*Exercise objective*:
Below are the records; work out how many lines among them contain "Given", and write nothing besides that number.

*Data in this exercise*:
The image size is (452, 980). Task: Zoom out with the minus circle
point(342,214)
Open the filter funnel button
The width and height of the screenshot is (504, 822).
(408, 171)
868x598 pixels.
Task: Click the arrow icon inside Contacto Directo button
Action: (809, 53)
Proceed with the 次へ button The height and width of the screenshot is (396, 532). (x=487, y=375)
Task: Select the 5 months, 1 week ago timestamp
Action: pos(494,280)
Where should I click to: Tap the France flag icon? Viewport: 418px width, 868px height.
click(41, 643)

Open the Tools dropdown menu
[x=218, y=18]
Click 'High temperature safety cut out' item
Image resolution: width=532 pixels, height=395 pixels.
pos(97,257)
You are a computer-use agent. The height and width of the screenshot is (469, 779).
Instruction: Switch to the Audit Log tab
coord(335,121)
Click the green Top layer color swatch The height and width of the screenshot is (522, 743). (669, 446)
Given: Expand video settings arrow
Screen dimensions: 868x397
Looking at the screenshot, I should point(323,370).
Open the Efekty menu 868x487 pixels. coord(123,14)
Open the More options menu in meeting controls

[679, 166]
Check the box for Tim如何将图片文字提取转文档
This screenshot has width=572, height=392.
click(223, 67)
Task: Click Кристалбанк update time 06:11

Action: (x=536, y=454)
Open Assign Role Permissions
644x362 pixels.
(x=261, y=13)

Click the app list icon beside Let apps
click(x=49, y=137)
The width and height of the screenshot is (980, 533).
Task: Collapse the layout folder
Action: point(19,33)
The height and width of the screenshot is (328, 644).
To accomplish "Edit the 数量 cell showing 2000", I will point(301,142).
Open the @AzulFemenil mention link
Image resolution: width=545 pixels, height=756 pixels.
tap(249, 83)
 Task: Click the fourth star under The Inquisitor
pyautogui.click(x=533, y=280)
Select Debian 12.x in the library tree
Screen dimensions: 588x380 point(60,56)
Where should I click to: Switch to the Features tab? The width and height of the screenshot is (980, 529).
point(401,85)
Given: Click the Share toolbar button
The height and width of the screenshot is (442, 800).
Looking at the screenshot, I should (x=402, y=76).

*Solution for this task*:
2